I wish I could tell you as a result of all our efforts, we have the most wonderful, loving relationship with the SSs. We have almost no relationship with youngest SS, who's 21. BM allowed him to drop out of college and travel with his "band," and he's wasting his life. He knows DH does NOT approve of this and doesn't want to hear it, so he has no contact. Oldest SS and his wife are superficially friendly with us. They have 2 girls and come on birthdays and holidays to be celebrated and given gifts. We took them on a family vacation to Florida and spent about $15K. They are polite to me, but I'm sure if something happened to my DH, I'd never see or hear from them again, nor would my DSs, their half brothers. That's just the way it is. I was 29 when I met DH and now I'm not too far away from age 50, and I'm too old and tired to play their games. I look for my happiness in my own family.

I don't mean to be a downer to your positive attitude. I'm sure there are step parents who have the type of relationship you're hoping for. I think those people tend to be custodial parents where the other bio parent is either dead or not in the picture. And while I'm not sure what I could have done differently (other than, understand my place and not try so hard a lot sooner) perhaps some of the things I did will help you establish the long-lasting loving relationship you crave. One thing I can say with confidence is that I tried and I did my best, and that's worth something I suppose, though it came at the cost of my feelings. Best of luck to you.

ldvilen's picture

Ditto for me too. I've been a SM just about as long and am now in my 50s. Pretty much had the same experiences you did, and pretty much came to the same conclusions you did.

Again, don't mean to be a Debbie downer. And, your experience may differ. It is just that there is so much out of your control that goes into determining how SM and SKs get along. You may even get along fine with them as children, only to find "superficially friendly," as stated above, as adults. The main determinants of how things go for SM are actually her own husband or SO and bio-mom. Both need to pave the way for you to be accepted, and DH needs to be able to insist on it sometimes. How nice you are to the SKs can be a determinant, but there are studies that show the nicer a SM is to her SKs, the more resentful the SKs may become. As children, many don't want a blended family; they want mom and dad back living together.

Do the best you can do and what you feel comfortable with. Do what works for you, because every step-family situation is different, and many will find fault with you (even some so-called professionals) for basically not forfeiting your role as DH's wife and letting SKs, BM and even DH walk all over you. Remember, neither you nor the SKs asked for their parents to divorce. Yes, you knew DH had children from a previous relationship when you married him, but that is just about it. Like most SMs, you certainly didn't have any clue you could be signing on to be family-servant of the year for years and years.
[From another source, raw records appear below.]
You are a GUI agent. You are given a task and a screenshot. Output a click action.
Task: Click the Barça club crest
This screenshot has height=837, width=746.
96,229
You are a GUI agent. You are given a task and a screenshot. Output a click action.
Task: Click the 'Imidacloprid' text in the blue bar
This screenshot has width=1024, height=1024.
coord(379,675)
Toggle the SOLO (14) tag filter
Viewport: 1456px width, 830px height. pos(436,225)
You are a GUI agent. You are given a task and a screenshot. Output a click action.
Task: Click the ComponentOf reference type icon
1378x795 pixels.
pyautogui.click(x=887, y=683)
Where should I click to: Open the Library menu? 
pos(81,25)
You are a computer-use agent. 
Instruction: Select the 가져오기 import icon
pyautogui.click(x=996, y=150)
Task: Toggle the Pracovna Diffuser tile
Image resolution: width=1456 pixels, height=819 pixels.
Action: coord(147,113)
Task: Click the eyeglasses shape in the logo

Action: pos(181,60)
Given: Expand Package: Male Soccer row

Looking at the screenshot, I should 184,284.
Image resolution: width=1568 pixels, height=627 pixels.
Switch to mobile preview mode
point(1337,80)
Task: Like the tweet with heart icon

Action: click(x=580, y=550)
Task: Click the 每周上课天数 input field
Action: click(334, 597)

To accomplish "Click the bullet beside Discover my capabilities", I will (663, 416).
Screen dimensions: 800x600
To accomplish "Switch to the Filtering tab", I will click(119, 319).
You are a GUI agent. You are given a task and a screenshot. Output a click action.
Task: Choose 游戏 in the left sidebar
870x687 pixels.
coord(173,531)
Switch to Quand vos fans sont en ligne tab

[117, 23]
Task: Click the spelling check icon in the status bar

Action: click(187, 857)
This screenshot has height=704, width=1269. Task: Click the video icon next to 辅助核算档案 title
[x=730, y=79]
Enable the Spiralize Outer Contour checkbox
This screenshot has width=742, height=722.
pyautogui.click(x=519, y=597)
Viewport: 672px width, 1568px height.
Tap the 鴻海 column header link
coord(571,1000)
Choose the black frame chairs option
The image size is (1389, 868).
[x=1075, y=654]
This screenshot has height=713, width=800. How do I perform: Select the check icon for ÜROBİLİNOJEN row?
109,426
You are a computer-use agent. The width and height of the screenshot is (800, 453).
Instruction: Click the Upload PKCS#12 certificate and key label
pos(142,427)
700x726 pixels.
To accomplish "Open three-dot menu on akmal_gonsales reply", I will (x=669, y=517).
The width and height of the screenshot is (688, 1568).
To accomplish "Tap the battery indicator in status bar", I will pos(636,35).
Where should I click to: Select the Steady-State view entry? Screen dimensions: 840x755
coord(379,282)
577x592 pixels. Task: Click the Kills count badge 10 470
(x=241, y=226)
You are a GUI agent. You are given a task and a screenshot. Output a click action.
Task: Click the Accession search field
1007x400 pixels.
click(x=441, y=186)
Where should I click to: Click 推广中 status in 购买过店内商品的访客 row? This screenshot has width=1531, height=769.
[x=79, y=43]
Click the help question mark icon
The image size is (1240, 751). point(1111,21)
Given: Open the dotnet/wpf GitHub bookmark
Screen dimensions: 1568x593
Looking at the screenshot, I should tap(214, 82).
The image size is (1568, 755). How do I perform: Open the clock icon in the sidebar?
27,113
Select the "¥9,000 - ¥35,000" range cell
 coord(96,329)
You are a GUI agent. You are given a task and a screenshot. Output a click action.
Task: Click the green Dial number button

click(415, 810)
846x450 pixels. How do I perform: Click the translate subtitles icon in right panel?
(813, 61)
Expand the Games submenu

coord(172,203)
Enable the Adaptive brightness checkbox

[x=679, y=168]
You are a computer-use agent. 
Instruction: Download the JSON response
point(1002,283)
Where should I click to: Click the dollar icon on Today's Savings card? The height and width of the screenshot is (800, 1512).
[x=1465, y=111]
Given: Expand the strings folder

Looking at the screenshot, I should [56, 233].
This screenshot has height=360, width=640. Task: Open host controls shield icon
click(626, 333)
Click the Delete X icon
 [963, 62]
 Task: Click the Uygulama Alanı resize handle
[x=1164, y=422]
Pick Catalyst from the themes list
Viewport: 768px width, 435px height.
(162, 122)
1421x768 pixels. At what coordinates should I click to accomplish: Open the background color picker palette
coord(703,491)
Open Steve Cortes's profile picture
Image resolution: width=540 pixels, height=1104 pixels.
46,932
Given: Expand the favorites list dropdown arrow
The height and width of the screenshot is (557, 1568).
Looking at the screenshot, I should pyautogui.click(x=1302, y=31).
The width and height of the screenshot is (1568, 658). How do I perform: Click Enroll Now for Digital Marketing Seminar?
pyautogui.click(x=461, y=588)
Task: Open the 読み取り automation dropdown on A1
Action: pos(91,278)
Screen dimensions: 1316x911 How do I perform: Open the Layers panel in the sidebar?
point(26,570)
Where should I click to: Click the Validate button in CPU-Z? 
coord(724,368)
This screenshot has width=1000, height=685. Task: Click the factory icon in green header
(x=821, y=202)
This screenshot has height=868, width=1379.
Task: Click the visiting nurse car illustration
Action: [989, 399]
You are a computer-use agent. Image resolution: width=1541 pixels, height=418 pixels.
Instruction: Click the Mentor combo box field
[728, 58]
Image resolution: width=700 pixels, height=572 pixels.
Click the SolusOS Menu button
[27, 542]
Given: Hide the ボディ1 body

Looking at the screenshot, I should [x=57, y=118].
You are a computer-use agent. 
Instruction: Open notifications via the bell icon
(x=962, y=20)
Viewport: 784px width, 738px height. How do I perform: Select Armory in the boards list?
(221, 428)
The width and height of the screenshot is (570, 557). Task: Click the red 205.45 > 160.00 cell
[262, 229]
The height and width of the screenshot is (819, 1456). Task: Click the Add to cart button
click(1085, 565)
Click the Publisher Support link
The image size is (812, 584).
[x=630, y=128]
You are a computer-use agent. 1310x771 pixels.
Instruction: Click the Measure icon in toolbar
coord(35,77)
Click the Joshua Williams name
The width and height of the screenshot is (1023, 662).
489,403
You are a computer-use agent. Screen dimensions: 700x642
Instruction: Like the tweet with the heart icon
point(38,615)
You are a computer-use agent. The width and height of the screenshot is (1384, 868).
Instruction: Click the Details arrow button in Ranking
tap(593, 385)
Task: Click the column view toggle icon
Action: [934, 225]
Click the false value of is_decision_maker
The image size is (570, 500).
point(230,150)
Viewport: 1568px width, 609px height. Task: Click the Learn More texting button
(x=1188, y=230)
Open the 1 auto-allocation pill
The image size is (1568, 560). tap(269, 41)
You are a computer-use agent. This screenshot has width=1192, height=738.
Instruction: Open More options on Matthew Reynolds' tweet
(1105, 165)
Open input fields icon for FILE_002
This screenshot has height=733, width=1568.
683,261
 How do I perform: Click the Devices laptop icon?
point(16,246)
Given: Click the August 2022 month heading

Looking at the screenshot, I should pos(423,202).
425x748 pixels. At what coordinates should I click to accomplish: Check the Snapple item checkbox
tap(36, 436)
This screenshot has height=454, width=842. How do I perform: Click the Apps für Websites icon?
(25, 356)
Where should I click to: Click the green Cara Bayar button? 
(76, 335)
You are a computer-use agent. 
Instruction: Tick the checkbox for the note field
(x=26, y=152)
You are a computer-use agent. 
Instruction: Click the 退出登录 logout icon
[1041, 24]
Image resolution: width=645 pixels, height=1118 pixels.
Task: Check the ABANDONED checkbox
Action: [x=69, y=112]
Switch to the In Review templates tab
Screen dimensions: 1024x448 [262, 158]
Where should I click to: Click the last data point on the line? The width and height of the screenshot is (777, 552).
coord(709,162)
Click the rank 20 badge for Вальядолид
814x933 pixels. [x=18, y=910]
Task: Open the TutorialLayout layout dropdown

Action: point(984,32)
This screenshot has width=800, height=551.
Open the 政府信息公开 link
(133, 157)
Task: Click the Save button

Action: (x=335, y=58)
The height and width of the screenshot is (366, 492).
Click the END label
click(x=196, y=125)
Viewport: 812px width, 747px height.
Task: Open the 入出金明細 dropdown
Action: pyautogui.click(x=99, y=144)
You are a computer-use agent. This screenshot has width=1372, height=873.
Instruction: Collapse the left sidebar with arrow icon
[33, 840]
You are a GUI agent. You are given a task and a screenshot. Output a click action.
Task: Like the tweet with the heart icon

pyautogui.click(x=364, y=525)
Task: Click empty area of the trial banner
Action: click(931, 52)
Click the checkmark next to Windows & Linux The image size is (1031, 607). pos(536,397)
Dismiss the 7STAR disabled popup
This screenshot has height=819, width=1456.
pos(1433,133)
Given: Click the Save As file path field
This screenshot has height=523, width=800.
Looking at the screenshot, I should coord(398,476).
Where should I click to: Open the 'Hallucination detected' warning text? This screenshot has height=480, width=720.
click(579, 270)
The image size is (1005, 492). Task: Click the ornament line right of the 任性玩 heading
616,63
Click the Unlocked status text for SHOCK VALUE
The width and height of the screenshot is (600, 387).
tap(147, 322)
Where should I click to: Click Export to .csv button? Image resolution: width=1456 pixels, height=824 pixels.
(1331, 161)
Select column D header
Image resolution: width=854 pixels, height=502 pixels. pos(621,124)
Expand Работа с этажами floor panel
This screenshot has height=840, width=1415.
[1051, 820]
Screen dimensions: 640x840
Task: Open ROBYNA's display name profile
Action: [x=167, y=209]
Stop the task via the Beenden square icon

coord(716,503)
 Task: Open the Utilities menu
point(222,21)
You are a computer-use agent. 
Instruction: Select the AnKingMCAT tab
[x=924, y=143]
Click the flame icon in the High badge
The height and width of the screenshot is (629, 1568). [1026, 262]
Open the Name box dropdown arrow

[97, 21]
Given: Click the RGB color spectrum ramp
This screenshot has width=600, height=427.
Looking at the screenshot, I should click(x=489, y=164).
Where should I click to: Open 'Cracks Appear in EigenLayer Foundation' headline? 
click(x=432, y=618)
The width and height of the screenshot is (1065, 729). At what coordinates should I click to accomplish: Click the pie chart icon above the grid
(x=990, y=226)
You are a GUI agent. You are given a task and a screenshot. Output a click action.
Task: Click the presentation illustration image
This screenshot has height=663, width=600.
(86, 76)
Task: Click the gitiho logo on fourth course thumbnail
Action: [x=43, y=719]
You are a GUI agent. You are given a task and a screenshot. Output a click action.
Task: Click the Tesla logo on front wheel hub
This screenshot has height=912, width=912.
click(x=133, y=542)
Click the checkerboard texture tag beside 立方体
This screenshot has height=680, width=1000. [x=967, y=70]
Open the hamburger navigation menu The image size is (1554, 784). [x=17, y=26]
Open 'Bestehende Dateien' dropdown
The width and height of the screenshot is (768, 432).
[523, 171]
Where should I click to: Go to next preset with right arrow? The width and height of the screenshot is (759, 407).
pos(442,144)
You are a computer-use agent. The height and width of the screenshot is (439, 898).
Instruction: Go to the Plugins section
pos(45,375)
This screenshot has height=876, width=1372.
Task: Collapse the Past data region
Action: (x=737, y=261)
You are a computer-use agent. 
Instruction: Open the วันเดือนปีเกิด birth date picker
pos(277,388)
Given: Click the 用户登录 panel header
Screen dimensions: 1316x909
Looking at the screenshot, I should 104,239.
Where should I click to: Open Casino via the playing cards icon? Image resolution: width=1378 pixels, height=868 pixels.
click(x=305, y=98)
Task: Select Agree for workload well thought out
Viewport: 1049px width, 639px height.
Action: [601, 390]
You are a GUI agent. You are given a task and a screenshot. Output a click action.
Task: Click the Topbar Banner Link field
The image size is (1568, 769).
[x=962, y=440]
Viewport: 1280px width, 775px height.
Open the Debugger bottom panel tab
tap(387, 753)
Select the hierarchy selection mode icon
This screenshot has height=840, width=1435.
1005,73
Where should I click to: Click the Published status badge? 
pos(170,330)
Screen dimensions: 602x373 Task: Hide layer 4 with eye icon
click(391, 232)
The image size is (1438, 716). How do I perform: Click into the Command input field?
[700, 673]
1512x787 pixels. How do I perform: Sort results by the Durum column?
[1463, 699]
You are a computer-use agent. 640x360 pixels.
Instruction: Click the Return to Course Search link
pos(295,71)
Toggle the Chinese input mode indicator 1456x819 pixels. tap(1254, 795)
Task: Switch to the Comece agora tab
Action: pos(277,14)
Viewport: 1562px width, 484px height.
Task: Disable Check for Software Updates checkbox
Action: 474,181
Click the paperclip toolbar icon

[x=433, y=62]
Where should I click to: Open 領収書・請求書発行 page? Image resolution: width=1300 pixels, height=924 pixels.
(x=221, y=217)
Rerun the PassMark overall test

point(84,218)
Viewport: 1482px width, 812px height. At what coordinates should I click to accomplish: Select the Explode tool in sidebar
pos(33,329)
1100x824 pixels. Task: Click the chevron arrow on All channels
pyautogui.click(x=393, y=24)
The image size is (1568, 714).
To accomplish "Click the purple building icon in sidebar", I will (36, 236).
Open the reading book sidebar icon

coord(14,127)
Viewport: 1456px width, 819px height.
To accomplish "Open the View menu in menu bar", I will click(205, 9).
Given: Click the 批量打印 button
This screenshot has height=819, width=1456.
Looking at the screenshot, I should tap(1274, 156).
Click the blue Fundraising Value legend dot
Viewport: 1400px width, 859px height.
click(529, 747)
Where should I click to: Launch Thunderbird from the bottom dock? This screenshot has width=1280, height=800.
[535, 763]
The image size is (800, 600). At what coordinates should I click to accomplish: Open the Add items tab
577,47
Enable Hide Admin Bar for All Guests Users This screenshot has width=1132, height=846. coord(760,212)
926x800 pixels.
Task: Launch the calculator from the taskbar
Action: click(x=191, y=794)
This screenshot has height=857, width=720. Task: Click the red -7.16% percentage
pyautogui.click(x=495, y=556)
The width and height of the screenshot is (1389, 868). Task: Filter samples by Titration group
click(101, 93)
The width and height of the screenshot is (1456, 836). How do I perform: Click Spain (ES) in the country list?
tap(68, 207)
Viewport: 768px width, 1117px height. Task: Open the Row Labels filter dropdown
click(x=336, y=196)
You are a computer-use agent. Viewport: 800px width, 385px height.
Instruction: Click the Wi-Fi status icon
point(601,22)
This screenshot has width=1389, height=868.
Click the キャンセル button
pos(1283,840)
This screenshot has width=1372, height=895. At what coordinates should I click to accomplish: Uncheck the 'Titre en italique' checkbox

At the end of the day, if you've done the best you can regardless of what anyone else may say, then to me you have been a successful SM, although you may get no recognition or reward from anyone else. Remember your needs matter too--a lot of SMs put so much focus on making things work, that they often forget about themselves, and then years later realize no one else in the family really takes their needs or main role (as dad's wife) that seriously.